The need to go According to reports and studies, the health insurance market in India is expected to show 18-20% y-o-y growth in the next five years, riding on the technology advances made in the industry.
As the internet adoption in the country advances, the insurance sector would need to speed up to reach out to its half-a-billion internet-connected people by year end.
The statistics which objectively characterise the shifts in consumer behaviour should help illustrate the case for change.
According to a study by the Boston Consulting Group and CCCI, about 14% of all health insurance policy purchases are influenced by digital channels. This is about 2.5 times the number of purchases actually made digitally. By 2020, about 65% of the global population will be connected to internet.
This will be the “mobile age” with people consuming 100 times more online data via faster connections. This will be the single and most significant transformation for the healthcare insurance industry.
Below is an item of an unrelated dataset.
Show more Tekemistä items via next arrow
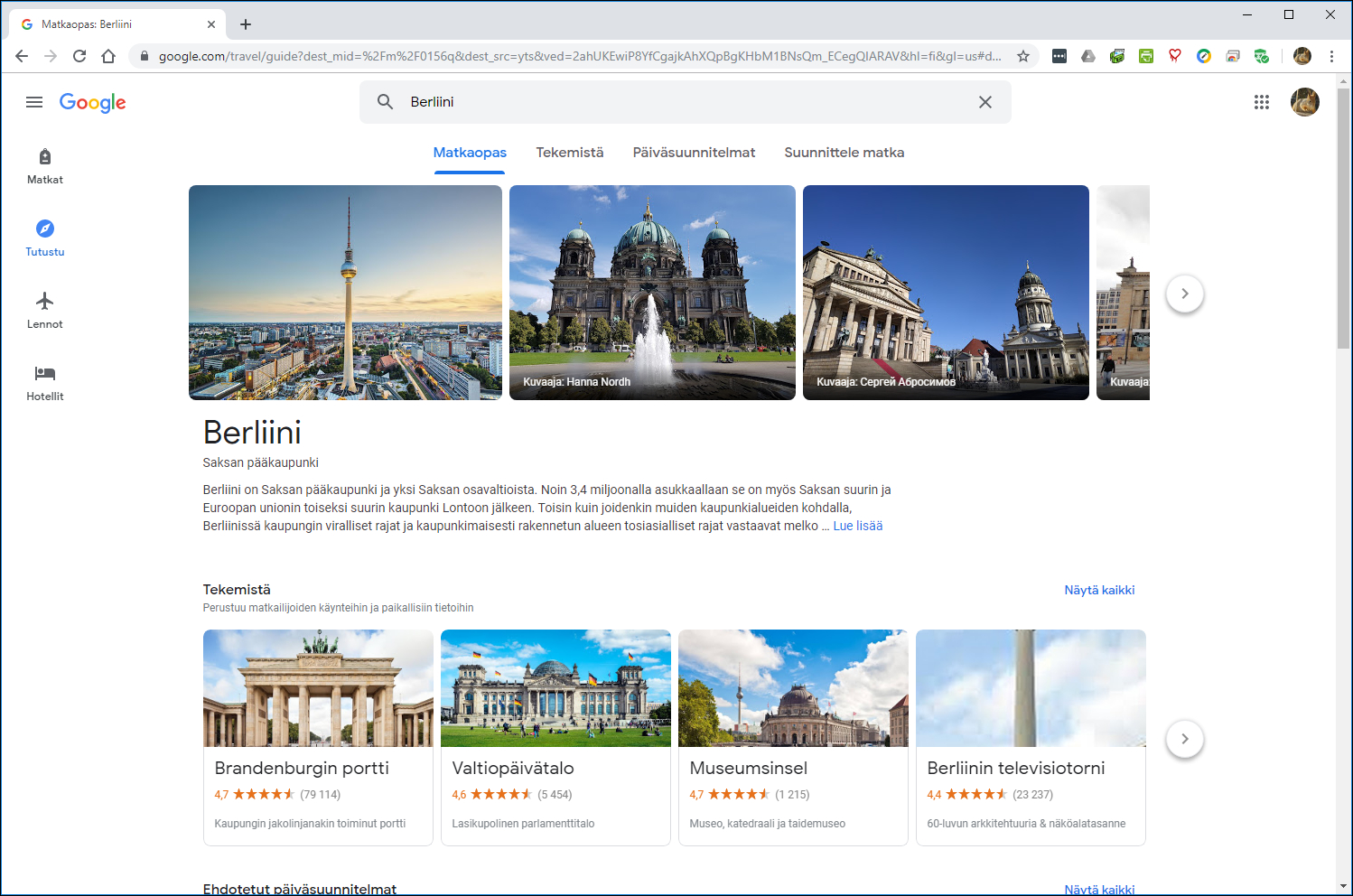1353x896 pixels. point(1184,739)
The digital ecosystem prevalent today does much more than just facilitating the purchase of health insurance.
While the proportion of digital sales of health insurance today might be in single digits, the influence of digital on actual purchases is in double digits.
These are leading indicators which if extrapolated help us visualise what the impact of digital would be on just driving the growth for the industry.
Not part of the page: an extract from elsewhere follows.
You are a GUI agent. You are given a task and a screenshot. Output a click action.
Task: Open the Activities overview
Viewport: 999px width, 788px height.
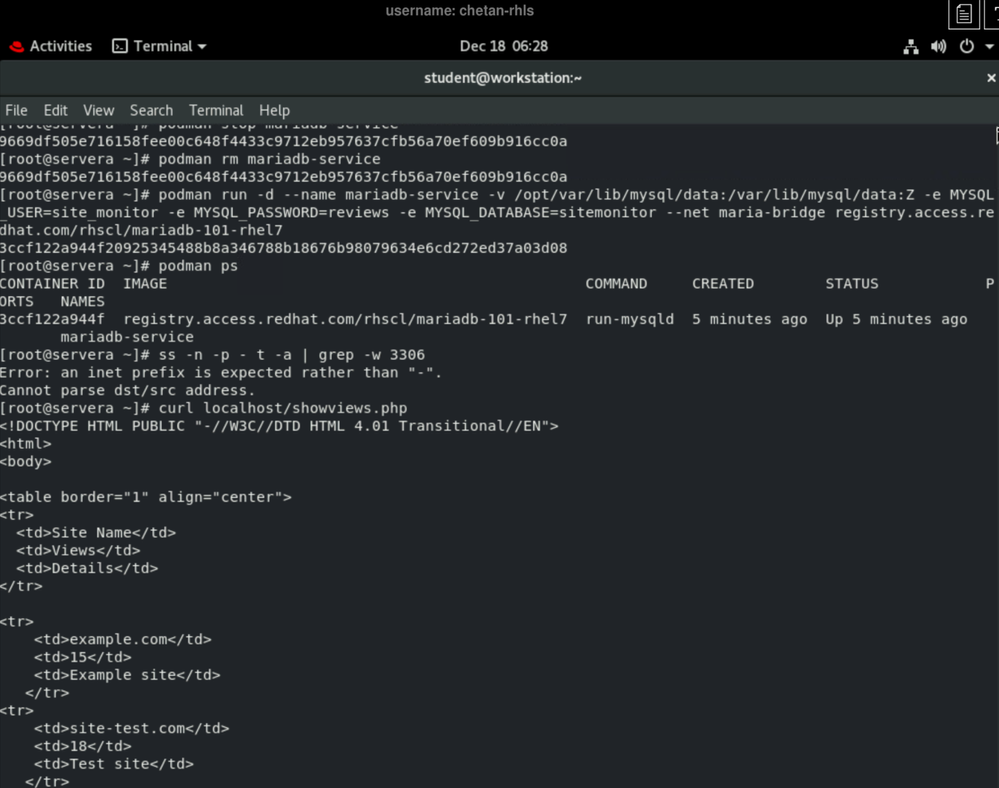click(x=60, y=46)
The influence of digital on purchases is also expected to grow to 45-50%. A corollary to this is that if the industry is not digitally ready over the next 3 years, they might be missing out on half of the later stage opportunities in their sales funnel.
Beyond purchase–Using digital to differentiate
A complete digital experience goes beyond a channel for purchase. It starts from attracting the target audience and connecting with them on relevant issues. It then goes onto customer engagement, post purchase digital fulfillment and providing wellness and preventative healthcare services and customer advocacy.
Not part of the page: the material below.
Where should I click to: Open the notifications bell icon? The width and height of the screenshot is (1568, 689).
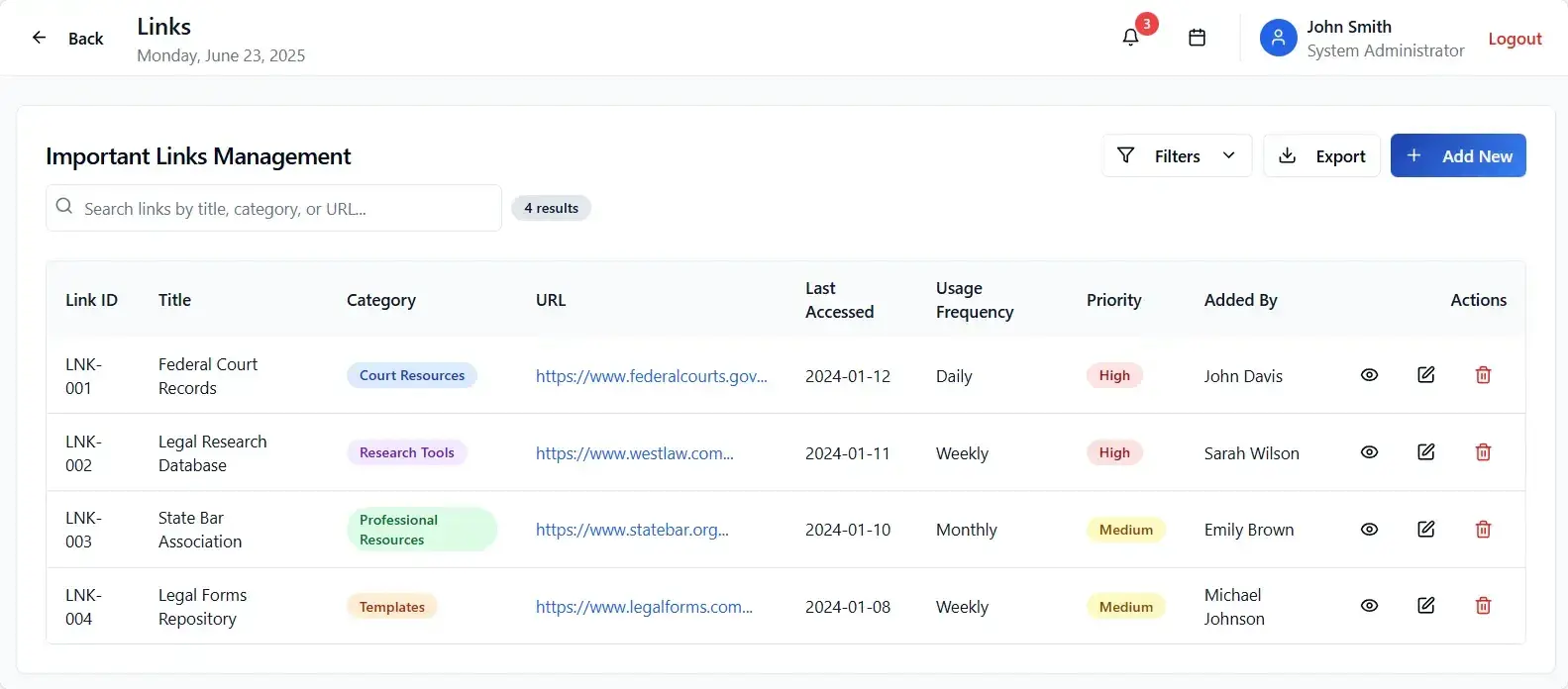1130,38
The consumers are evolving rapidly and there is an affinity to use products and services which are digitally enabled, which provides them with more control of what they want and at what time.
Digitisation of health insurance, therefore, can help us differentiate, by providing a service which is sync with the times.
Global trends already illustrate how digital transformation is already changing the industry in a massive way. Incentives for consumers who take care of their health are directly impacting premiums for consumers.
The disruption has now highlighted the emergence of a new personalised digital health market with an estimated to grow is expected to grow with a CAGR of 21.4% during 2015-2020.
Digital to drive efficiencies
The BFSI industry has been foremost, perhaps only second to travel industry in using technology to drive efficiencies. Beyond customer acquisition, retention and advocacy, the changing form of digital opens up even more opportunities. A few examples include:
Customer verification: Aadhaar based verification is becoming mainstream. The mutual fund industry has begun using Aadhaar for paperless KYC. For the consumer it reduces the hassle and for us, this reduces a significant cost line item.
Fraud prevention: Going paperless can also help reduce fraudulent claims. In fact, for those filing genuine claims are hassled due to our pursuit of looking for possible fraud. Technology makes it easier to cull out fraudulent claims from genuine ones. The leakage due to such claims can be stemmed.
Persistency: The inability to constantly engage the consumer and demonstrate value during the lifetime of the policy holder, especially the first few years, leads to customer attrition. Digital can most certainly stem attrition as well. A higher life time value is the premise of insurance businesses and this can transform the economics for us.
A few digital programs, or a transformation?
I use the word ‘transformation’ intentionally. Going digital would be quite unlike other projects or initiatives. We need an organisation wide push to think digital. We need to take a leaf from the way successful startups in the e-commerce players and even aggregators have disrupted the existing business models, while the incumbents have not been able to make such an impact, despite their industry knowledge and financing power.
The window to transform is limited to 2-3 years and therefore it is high time we begin a concerted effort towards digital transformation.
The government’s initiatives to drive Digital India, the regulators effort to come out with various initiatives such as the online repository of policies, policies favouring e-commerce for insurance products and a mandate to provide digital policies.
In fact, the new generation which would be users of our products are now feeling more responsible as custodians of their family’s health. These are in fact tremors, symptomatic of the tectonic shift which is impending. The time to get ready to ride the digital way by transforming our organisations is now.